April 8, 2020
Consumer data used to be important because it helped businesses understand what products consumers were purchasing. Today, not only is it still important to understand purchase data, the data is important because it helps business tailor experiences to their customers.
Consumers prefer to see products on shopping pages that intrigue them or that are wish-list items. A personalized digital experience informed by data regarding individual preferences is important as consumers choose the brands that cater to their interests and buying needs.
Data is an essential foundation that helps businesses gain a better understanding of the way their consumers behave online. It uncovers customer demographics by product or region to reveal ways to improve the overall customer experience. Data gives businesses the keys to deliver a targeted customer experience.
In order to accomplish these goals, businesses need to rely on a tool that gives them a comprehensive breadth of data presented in a reporting structure that is easy to interpret and is actionable.
What Is Data on Demand?
What Is the Value of This Data-Driven Information?
The augmented data can be valuable for many different departments across a company for deep analysis, reporting, and the creation of custom Machine Learning (ML) models to address specific business needs.
Analysis of this data can not only uncover insights into fraud anomalies, it also reveals business insights outside of the fraud space such as buying behaviors, and the value or risk associated with each customer, business, or partner. Further, analytics can reveal opportunities to improve business operations and to surface customer and market insights for product improvements.
The augmented data provides a 360-degree view of customers across channels to uncover true omnichannel customer behavior and experience, providing insights for enhanced customer targeting. Businesses gain a more complete view of their customers by augmenting existing data with new information such as age, gender, and residential distance to a retail location. Augmented data can inform product and market-related decisions, including whether to launch in a new country or
retail location or how to personalize marketing campaigns by location or demographic.
By adding more relevant data to a single transaction and analyzing data based on purchase behavior, location, device data, or demographics, businesses can make better decisions about new products or features, new store locations, new markets, or targeted marketing campaigns.
How Does Data on Demand Work?
Kount Data on Demand is built on Snowflake’s cloud architecture. This secure, single, near-zero maintenance platform-as-a-service provides logically integrated compute, storage, and cloud services layers. The layers are scale-independent to support high workloads, enabling quick data manipulation without performance, concurrency or scale limitations. Snowflake runs on the AWS cloud, providing uninterrupted access to data.

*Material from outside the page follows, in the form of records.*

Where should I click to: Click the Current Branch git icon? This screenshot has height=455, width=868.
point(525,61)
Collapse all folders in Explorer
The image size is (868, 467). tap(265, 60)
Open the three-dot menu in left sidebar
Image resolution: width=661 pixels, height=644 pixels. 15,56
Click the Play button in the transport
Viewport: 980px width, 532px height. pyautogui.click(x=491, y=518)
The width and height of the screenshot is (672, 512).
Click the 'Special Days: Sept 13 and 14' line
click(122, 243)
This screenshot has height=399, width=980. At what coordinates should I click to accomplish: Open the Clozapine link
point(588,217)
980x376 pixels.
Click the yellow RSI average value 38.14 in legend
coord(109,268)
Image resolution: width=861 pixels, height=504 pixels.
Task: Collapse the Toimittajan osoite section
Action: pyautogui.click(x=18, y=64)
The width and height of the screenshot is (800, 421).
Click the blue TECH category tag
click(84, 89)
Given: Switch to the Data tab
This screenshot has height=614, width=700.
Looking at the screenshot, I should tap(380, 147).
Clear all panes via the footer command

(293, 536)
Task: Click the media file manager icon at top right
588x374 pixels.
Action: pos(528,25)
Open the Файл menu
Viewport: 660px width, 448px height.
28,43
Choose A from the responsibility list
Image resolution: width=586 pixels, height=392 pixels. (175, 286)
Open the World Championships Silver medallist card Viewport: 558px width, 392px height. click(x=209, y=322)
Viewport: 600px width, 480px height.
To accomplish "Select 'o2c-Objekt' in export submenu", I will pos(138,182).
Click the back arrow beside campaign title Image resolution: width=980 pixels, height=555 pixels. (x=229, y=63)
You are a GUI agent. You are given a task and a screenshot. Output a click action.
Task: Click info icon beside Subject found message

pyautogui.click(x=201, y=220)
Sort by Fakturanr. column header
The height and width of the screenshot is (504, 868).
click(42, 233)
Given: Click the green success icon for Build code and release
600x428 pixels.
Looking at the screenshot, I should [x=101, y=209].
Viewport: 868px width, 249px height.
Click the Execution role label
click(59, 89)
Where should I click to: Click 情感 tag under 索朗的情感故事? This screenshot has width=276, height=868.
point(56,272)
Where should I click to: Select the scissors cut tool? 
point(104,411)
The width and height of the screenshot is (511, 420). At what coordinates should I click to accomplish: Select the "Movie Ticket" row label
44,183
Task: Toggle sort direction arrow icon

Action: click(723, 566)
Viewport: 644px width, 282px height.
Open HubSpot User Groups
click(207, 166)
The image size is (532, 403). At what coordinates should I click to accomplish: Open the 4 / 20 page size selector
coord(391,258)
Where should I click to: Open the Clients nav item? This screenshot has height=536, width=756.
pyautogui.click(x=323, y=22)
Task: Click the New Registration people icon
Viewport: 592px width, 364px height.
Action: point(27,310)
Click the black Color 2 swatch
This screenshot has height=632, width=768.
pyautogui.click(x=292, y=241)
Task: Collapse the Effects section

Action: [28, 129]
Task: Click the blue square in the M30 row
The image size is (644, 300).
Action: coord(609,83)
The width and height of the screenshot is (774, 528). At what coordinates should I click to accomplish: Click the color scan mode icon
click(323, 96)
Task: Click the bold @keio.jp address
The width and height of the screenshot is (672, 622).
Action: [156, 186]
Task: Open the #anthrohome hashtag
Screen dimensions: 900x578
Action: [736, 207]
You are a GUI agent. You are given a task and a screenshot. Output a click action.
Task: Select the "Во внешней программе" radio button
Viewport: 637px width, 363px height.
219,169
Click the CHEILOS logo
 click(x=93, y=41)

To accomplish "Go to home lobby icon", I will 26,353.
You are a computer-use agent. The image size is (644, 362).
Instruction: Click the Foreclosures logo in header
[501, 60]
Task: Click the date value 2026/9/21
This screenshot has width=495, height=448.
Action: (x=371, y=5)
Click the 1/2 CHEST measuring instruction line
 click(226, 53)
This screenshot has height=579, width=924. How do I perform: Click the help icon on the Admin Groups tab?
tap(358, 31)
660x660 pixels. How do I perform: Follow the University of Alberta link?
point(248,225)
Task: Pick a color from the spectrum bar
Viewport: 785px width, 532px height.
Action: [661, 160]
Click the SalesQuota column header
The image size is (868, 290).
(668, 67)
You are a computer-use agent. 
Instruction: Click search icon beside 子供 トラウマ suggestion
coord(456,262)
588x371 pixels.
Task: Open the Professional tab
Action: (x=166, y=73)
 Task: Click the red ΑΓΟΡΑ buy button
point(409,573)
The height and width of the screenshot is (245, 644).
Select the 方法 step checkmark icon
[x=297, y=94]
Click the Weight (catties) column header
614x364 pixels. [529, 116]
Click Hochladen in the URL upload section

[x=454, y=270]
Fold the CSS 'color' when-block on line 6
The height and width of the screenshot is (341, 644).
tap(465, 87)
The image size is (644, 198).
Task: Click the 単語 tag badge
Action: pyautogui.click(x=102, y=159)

Snowflake’s cloud architecture means businesses can:
- Access data any time to view, analyze, or report on metrics
- Access customer events including purchase and sign-up details, to use in detailed analysis and reporting
- Extract data quickly for modeling and offline evaluation
- Share data instantly and securely across the organization and beyond, without having to copy or move data
- Create custom AI models with all collected Kount and non-Kount data to anticipate specialized fraud or business problems
What Type of Data Is Available?
The data warehouse is organized with rows that contain individual transactions and with columns and semi-structured JSON containing all collected, provided, and augmented data.
This data includes:
- Customer-collected payment details
- Data from Kount’s User Defined Fields (UDFs)
- Data from triggered rules, reviews, and outcomes
Other valuable data that can be imported and augmented includes device and location data such as:
- Geographic lookup data from IP and mobile location services
- Address lookup data from mailing address, phone number, and name
- Email First Seen
- Kount’s AI-driven Omniscore and persona ML features
Data is available within minutes of the transaction or status update, and multiple departments in a business can access or analyze the information.
With Data on Demand, any combination of Kount-collected or company-collected data can be retrieved and displayed through a SQL-based reporting tool of choice as opposed to an API integration update, which can take hours or even days to update.
How Does Kount’s Data on Demand Solution Solve Specific Business Challenges?
Here are a few examples of how Data on Demand addresses business challenges:
- View data in a single platform including transaction-level payments data and company data sources, for a deeper view of transactions, customers, business, and partners across channels.
- Find insights that are difficult to view on a transaction level or in real time by viewing aggregated data from multiple sources.
- Build and automate detailed reports to analyze and track fraud or business KPIs with data that isn’t typically available on a payment transaction.
- Increase revenue with data-driven insights from aggregated Kount data such as payments data, digital identifiers, devices, locations, emails, and decision data from Kount’s Identity Trust Global Network.
How Can Data on Demand Deliver a Positive Customer Experience?
With comprehensive data, business can discover true omnichannel customer behaviors, such as the average dollar value of sales cart purchases, product popularity by time, location, device or demographics, or sales by location. This information can lead to opportunities to cross-sell, upsell, or create new leads and make valuable data-driven decisions.
The bottom line? More information can lead to more informed decisions that can translate into revenue.